Articles of Interest
Computer models aren’t playing with fire
The western United States is on fire. Again.
Frequent wildfires have become the new normal, up by 78% since 1970. In six of the last eleven years, fires have consumed more than 8 million acres (3.2 million hectares), with 2015 on pace to set a new record. 65 fires remain unchecked, and the toll is still rising.
Rising temperatures mean earlier snowmelt, leading to drier conditions and hotter temperatures that leave forests vulnerable to even a spark. Nine out of 10 times this spark comes from a human source (lightning and lava flows still account for a small percentage), which firefighters then have to battle for weeks at a time.
Outsmarting the wildfire
Armed with hoses, trucks, and helicopters — and of course lots of water —modern firefighters now also have computer models at their disposal. By predicting where a fire will be and how fast it will get there, models help firefighters allocate resources strategically.
A new type of model offers more precise predictions, such as when a fire will accelerate or produce fire whirls. It can calculate when downdrafts from a cloud might cause a change in fire direction or intensity, or how airflow coming down from a mountain might cause a fire to grow in oddly shaped patterns.
“Fire modeling is actually a weather modeling problem,” says Coen. “The greatest challenges are the same — trying to model airflow correctly in complex terrain and, in addition, battling the buildup of errors that is an unavoidable part of weather forecasting.”
Weather prediction models consist of fluid dynamics equations based on, among other things, laws of mass conservation, thermodynamics, and motion. Coen’s models assume a fire is affected by natural weather conditions, while also recognizing that a fire creates its own weather. As fire blazes across acres it releases heat into the sky, pulling air from behind and creating winds that literally fan the flames.
Fire modeling is actually a weather modeling problem. You can be pretty confident about the weather forecast you are given for tomorrow, while the forecast for several days from now may be less good.
Wildfire models cannot predict which burning embers lofted ahead of the fire will light the would-be tinder on which they land. And, like any tool that tries to predict weather, fire-spread models are not infallible.
“You can be pretty confident about the weather forecast you are given for tomorrow, while the forecast for several days from now may be less good, and the one for the next week may not have any predictive value,” Coen notes. “My models depict airflow at very fine scales, and these lose value very quickly — they may be useful only for a day or two. To increase their longevity, my current work injects data into the running model.”
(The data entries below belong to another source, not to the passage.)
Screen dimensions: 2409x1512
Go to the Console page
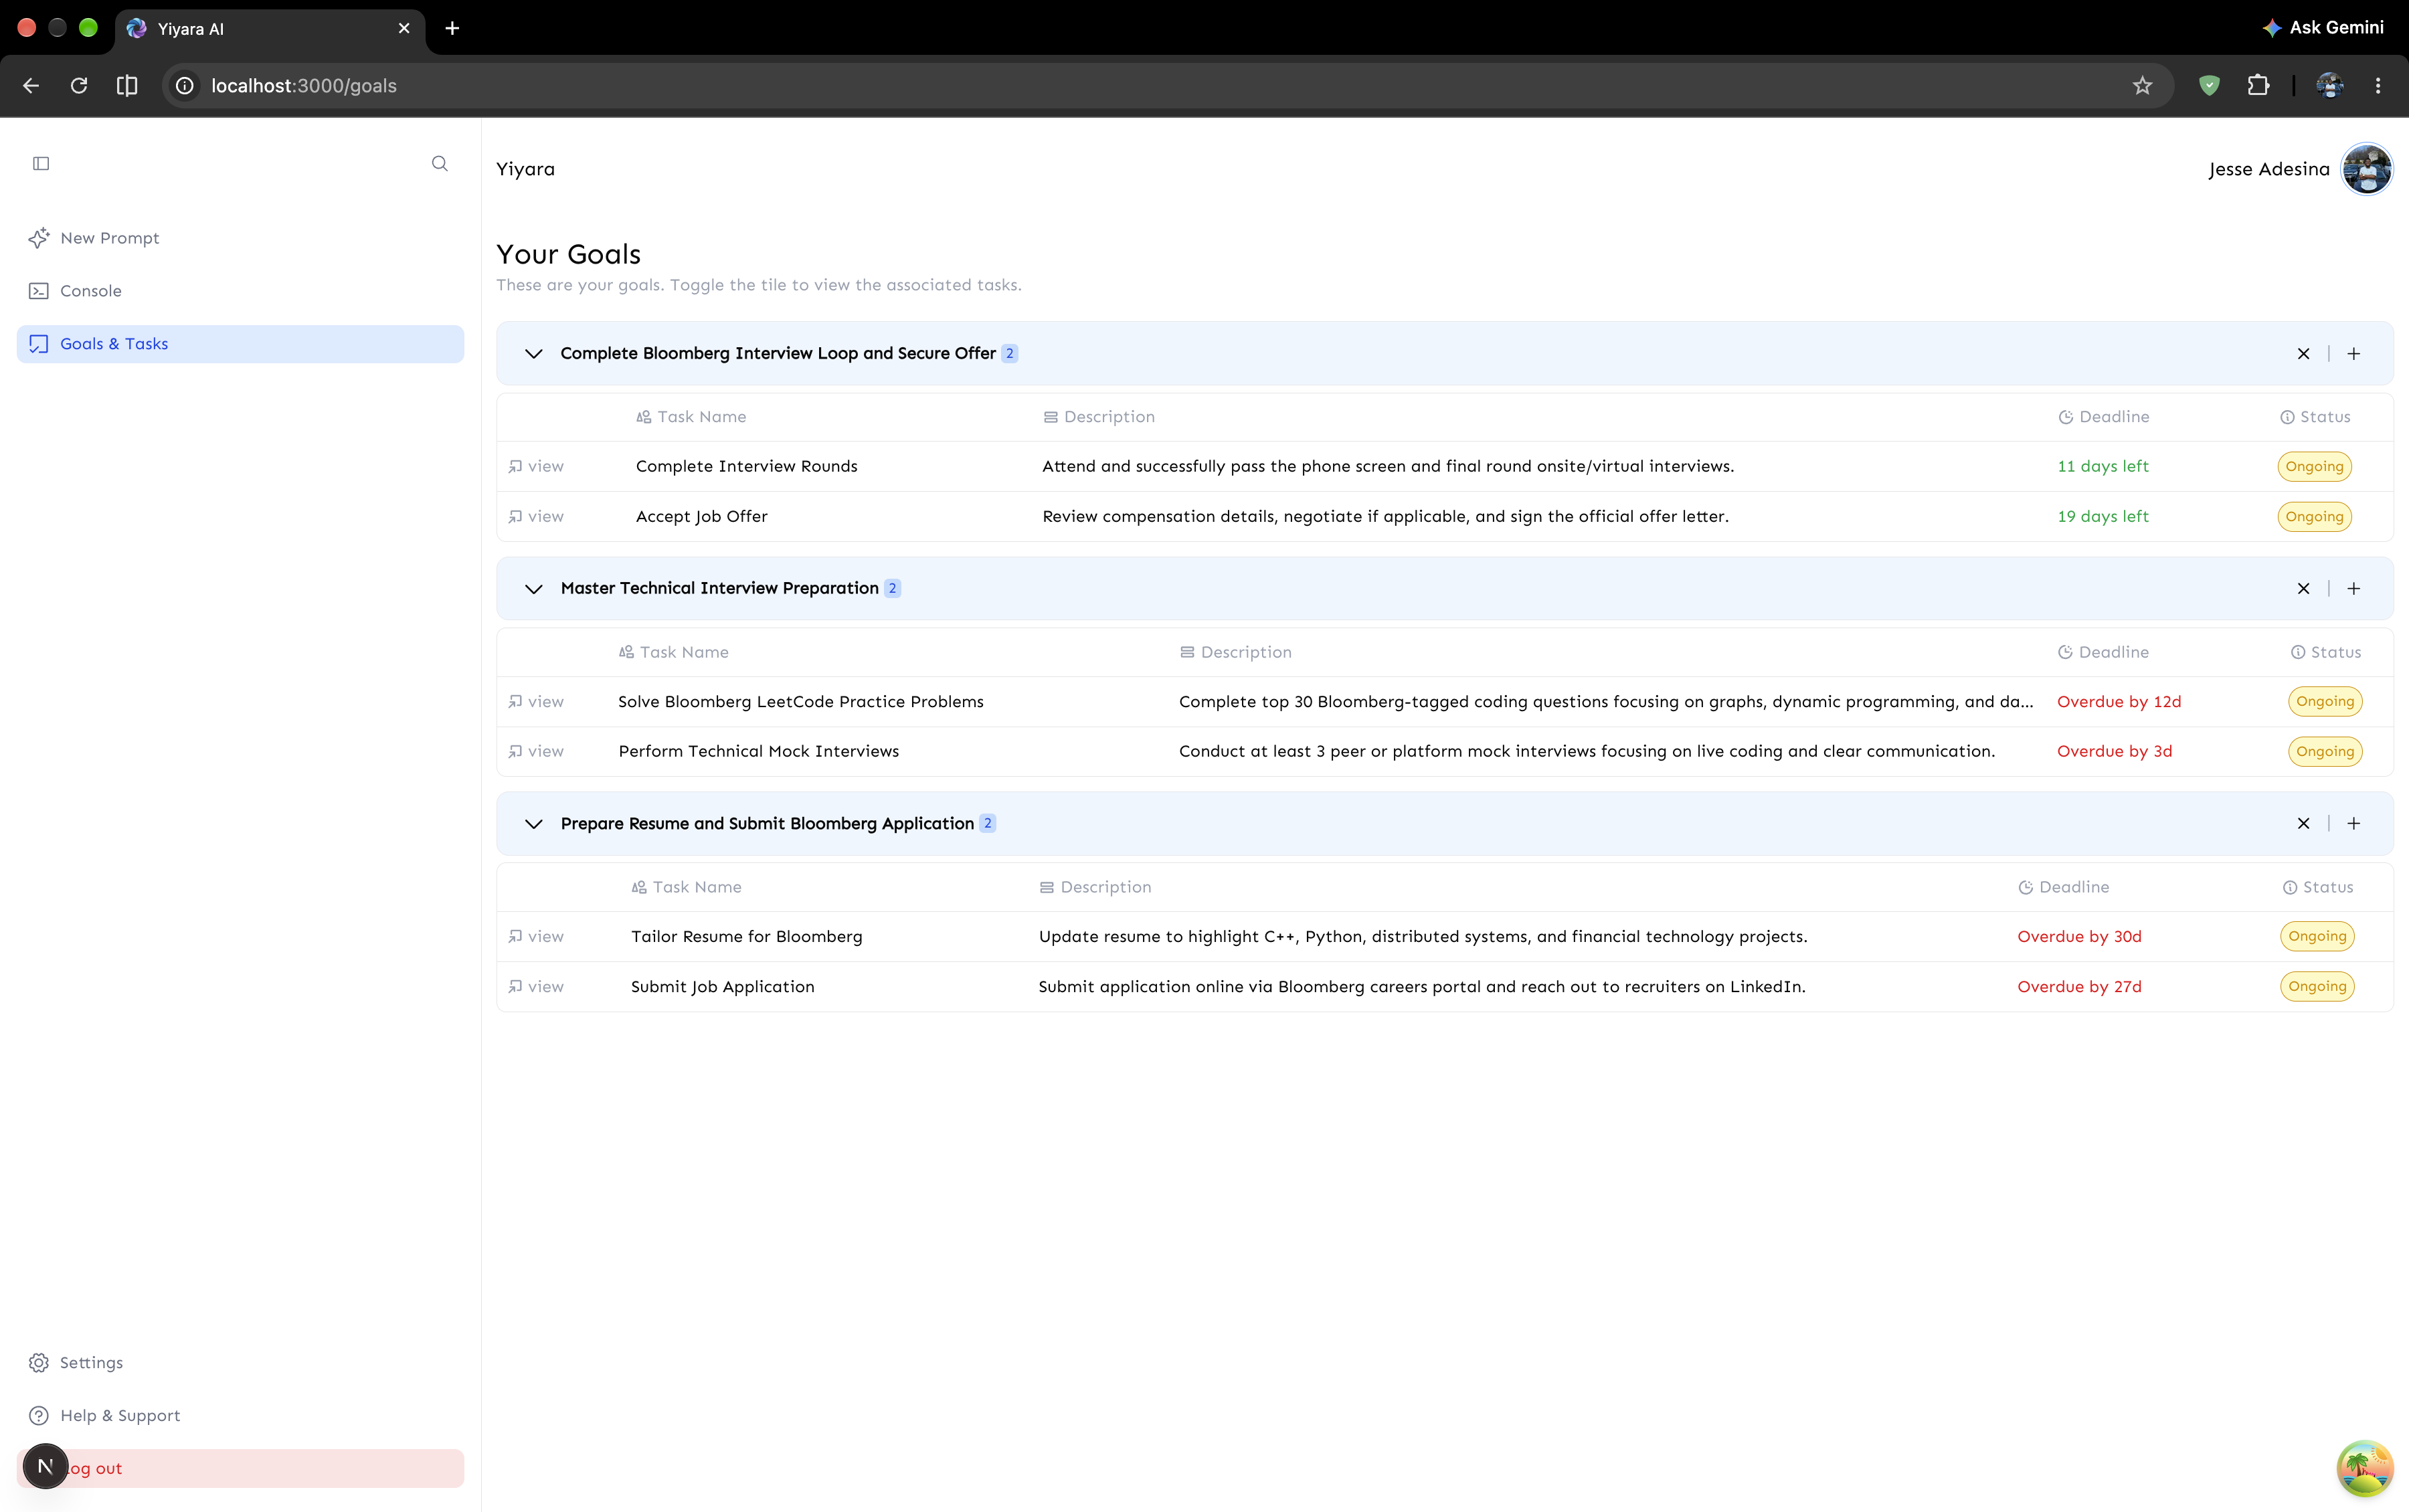(x=240, y=291)
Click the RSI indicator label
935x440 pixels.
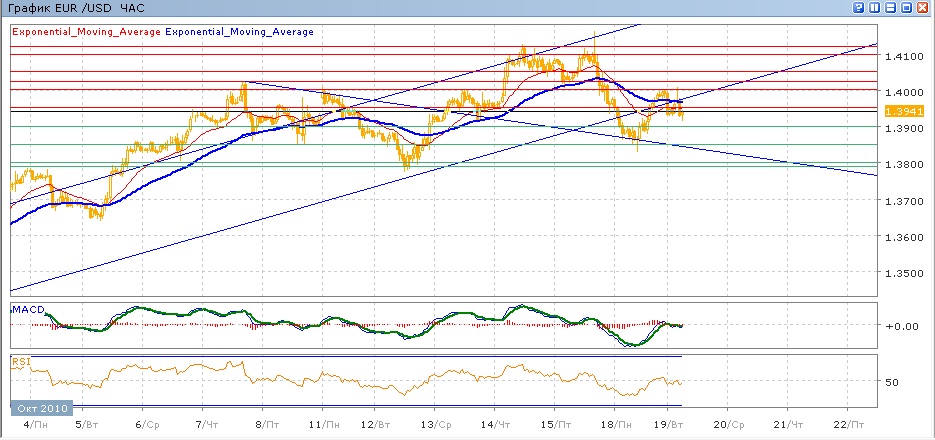pos(21,361)
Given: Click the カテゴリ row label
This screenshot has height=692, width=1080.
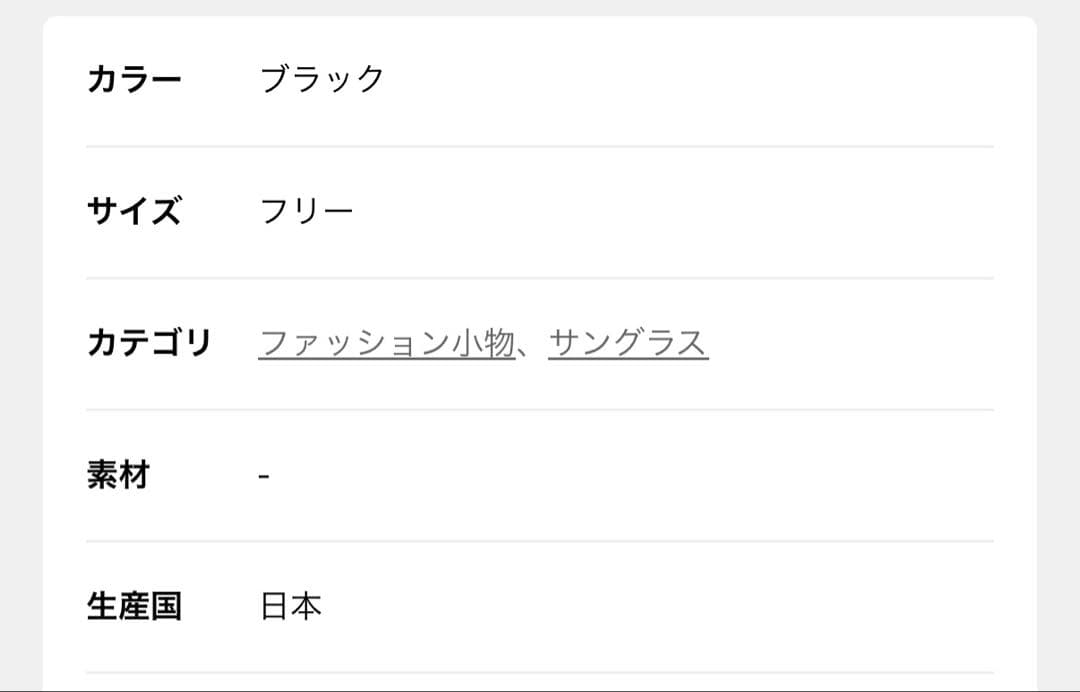Looking at the screenshot, I should coord(149,343).
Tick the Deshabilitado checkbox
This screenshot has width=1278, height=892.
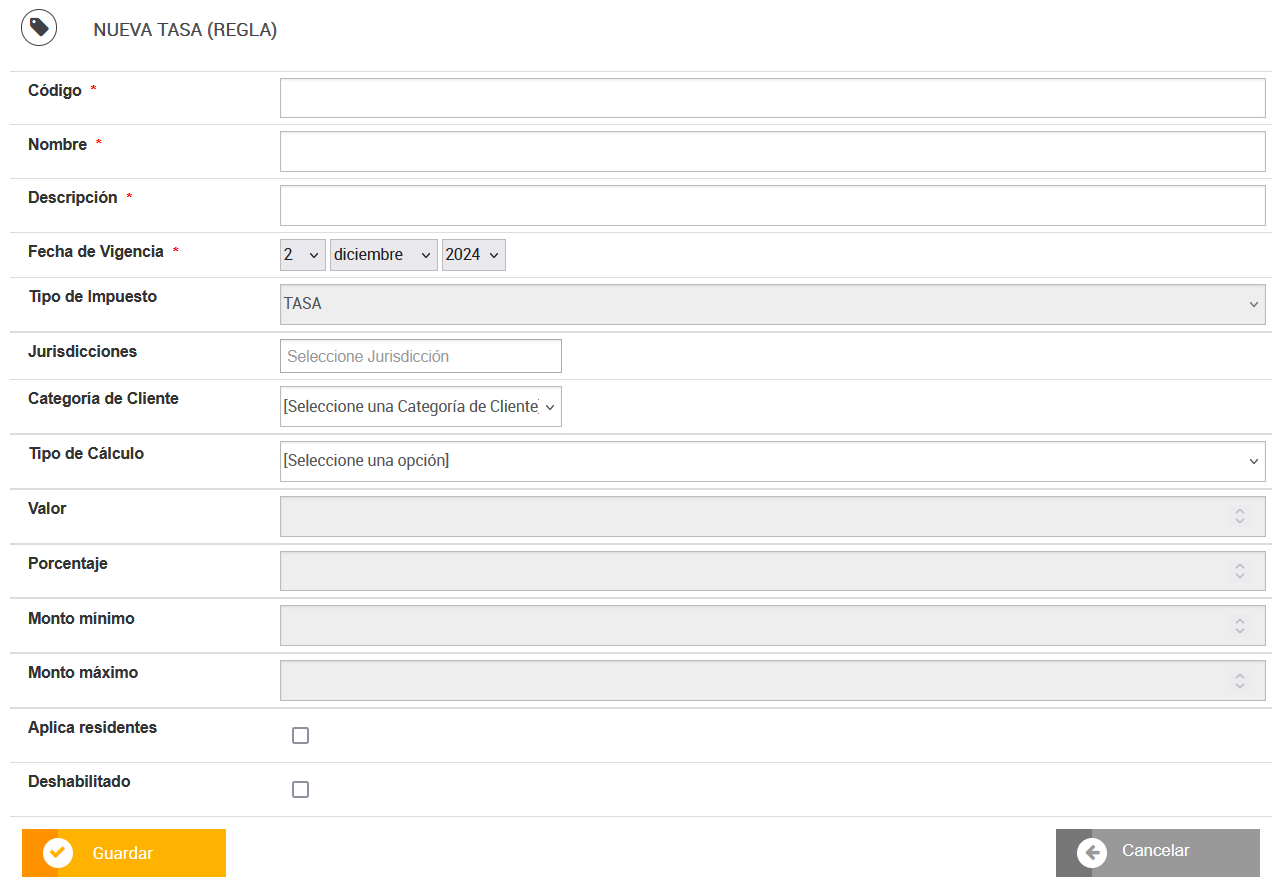(x=300, y=790)
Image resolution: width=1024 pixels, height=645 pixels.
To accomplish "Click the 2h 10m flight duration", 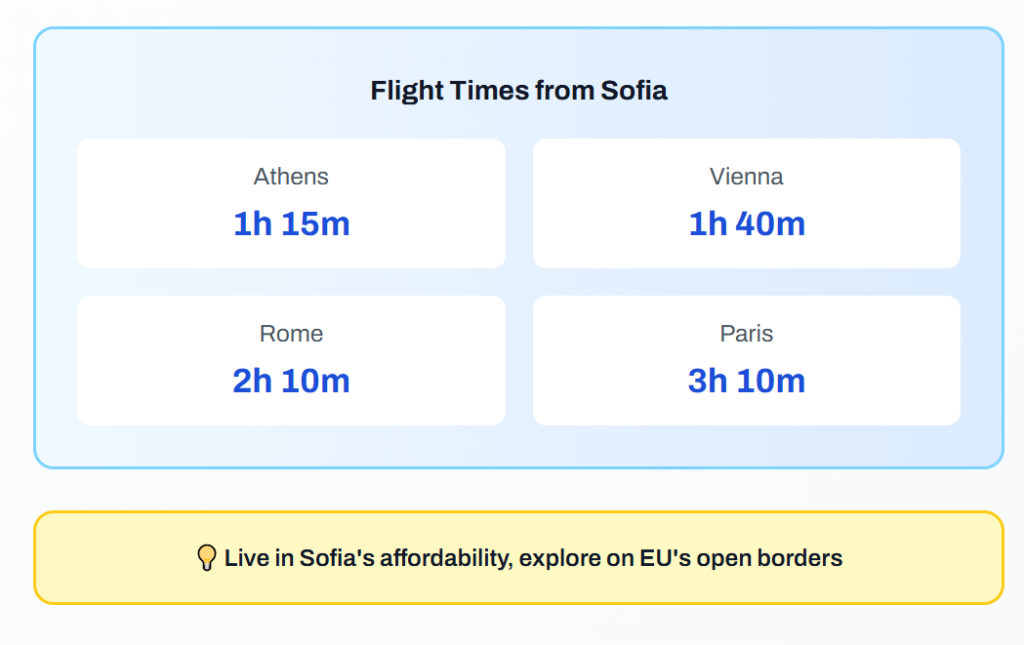I will [x=291, y=381].
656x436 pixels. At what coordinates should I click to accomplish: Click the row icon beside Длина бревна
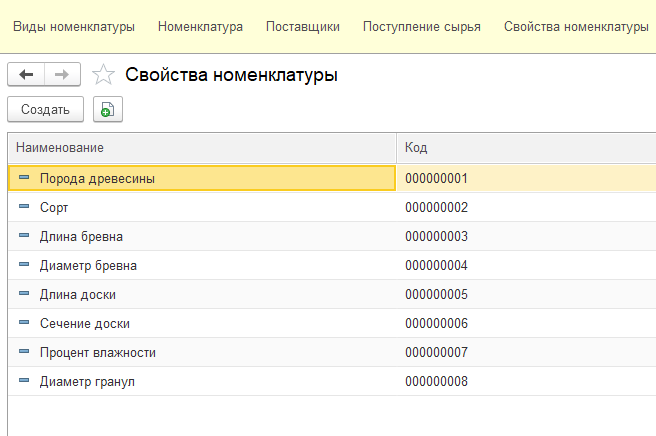tap(25, 236)
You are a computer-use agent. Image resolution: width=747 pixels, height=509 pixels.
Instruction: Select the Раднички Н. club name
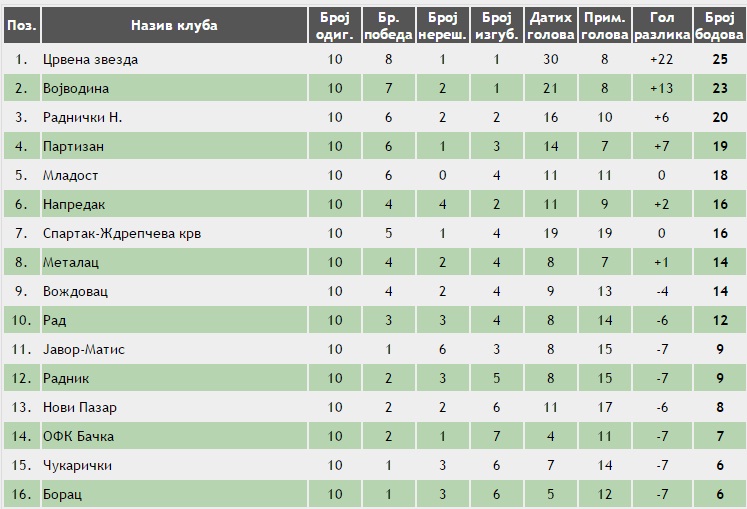pos(83,117)
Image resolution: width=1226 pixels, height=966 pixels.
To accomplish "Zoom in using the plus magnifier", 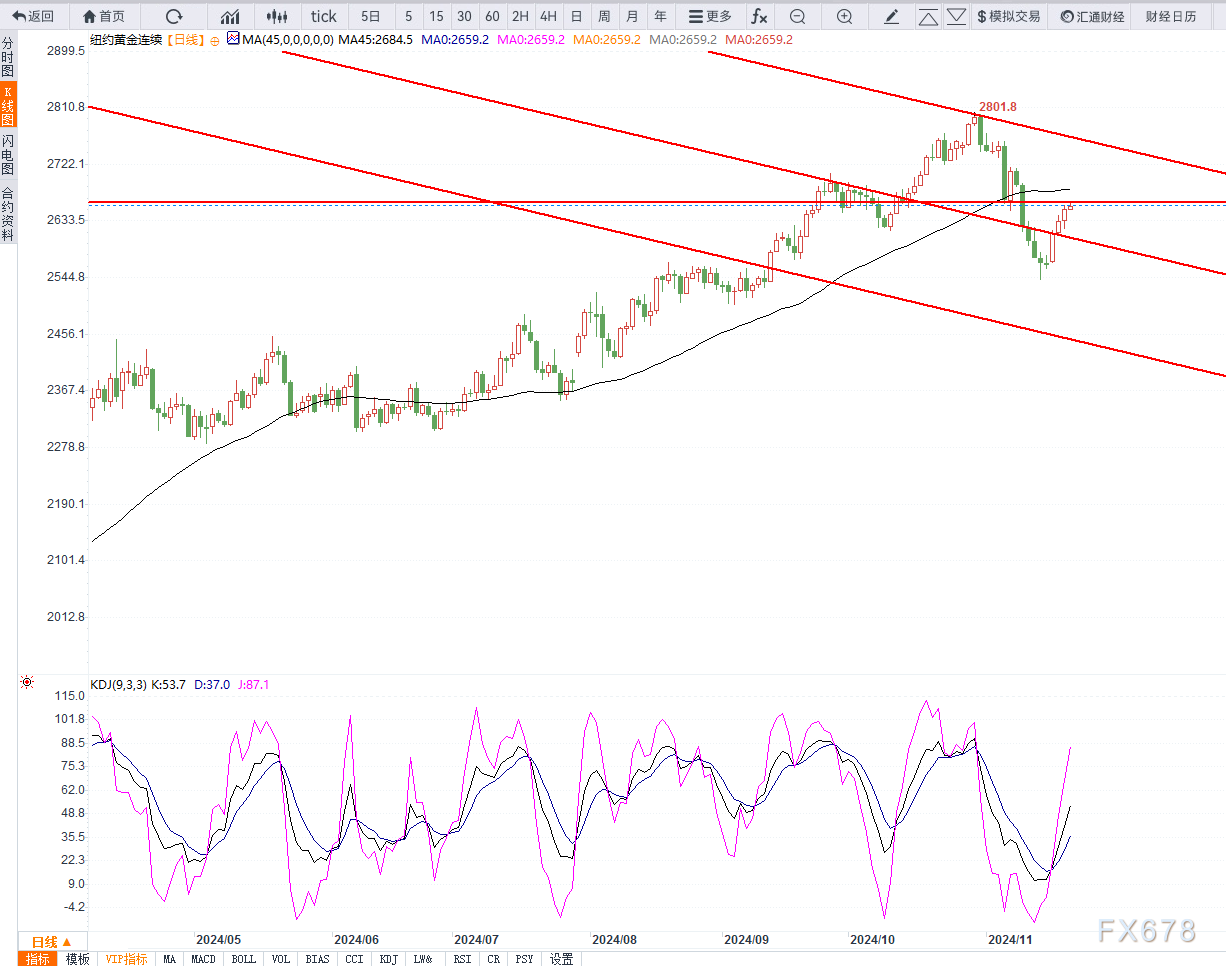I will point(844,16).
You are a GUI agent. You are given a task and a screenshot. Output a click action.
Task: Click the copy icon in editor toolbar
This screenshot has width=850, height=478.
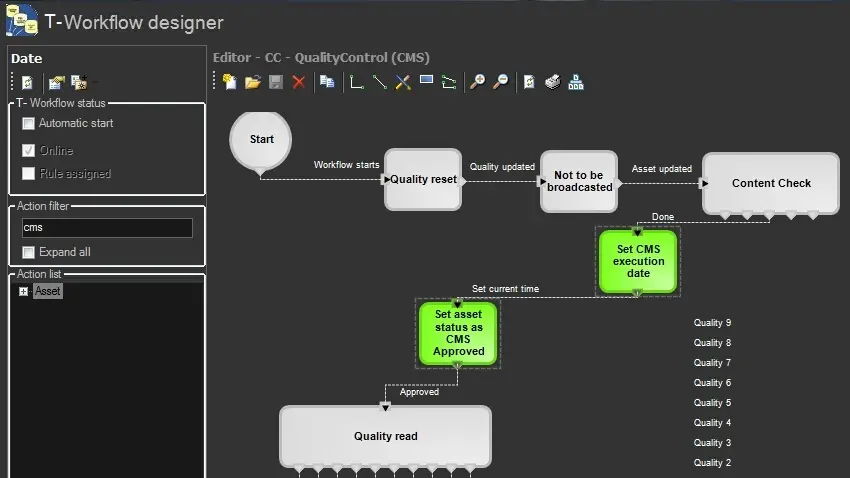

Living with fire: forest management before the blaze
While Coen's models of fire behavior help support fire fighting during a fire, Professor Christina Tague’s models look at how fire risk changes over time and space. Tague, of the University of California, Santa Barbara (UCSB), is investigating whether land management can reduce these risks before the fire starts. Tague's work builds on the Regional hydroecological simulation system (RHESSys), an open-source software portal with over 75 algorithms that represent how water, climate, fire, vegetation and soil interact over space and time.
Her NSF-funded approach links a social science model to improve understanding of the biophysics of fire and its effects. Tague and her collaborators will integrate models of forest growth, fire risk, and hydrology with models of how pre-fire forest management decisions are made. This combination will help them assess the potential of fuel treatments like thinning a forest, removing fallen trees, leaves, branches, and other understory vegetation that act as ladders that fires climb into the tree canopy.
Tague’s wildfire model offers two advancements. First, it adds a sophisticated representation of the water cycle that can investigate the impacts of both fire and fuel treatments on water—how it is used by vegetation and how much ends up in streams. Wildfires can significantly change the water supply by altering vegetation and soil characteristics. They can also impact water quality by increasing soil erosion. Before fires, how much water is available for vegetation can be an important indicator of fire risk. Water and fire are closely linked and Tague’s NSF-funded model will capture these interactions.
In addition, her model provides insights into how management decisions affect fire risk. “There are many factors that determine when and where fuel treatments are done. For example, when there has recently been a fire, the risks of fire are fresh in the public mind, and this can lead to pressure for responses from public institutions. We don’t really know if this is an efficient use of the often limited funding available for fuel treatments,” Tague says.
As high-performance computing (HPC) advances, so too does the ability to predict the weather and how to fight fire and strategically manage landscapes where fires will continue to occur. HPC enables researchers to include larger amounts of atmospheric and land surface data, at increasingly finer resolutions, and to explore the implications of many different scenarios. HPC also bestows an ability to integrate disparate models and multiple algorithms to offer comprehensive and more predictive firefighting and fire risk management tools.
We may always have to live with wildfires – but with the better modeling that comes from HPC, we may reduce the risks to things we care about.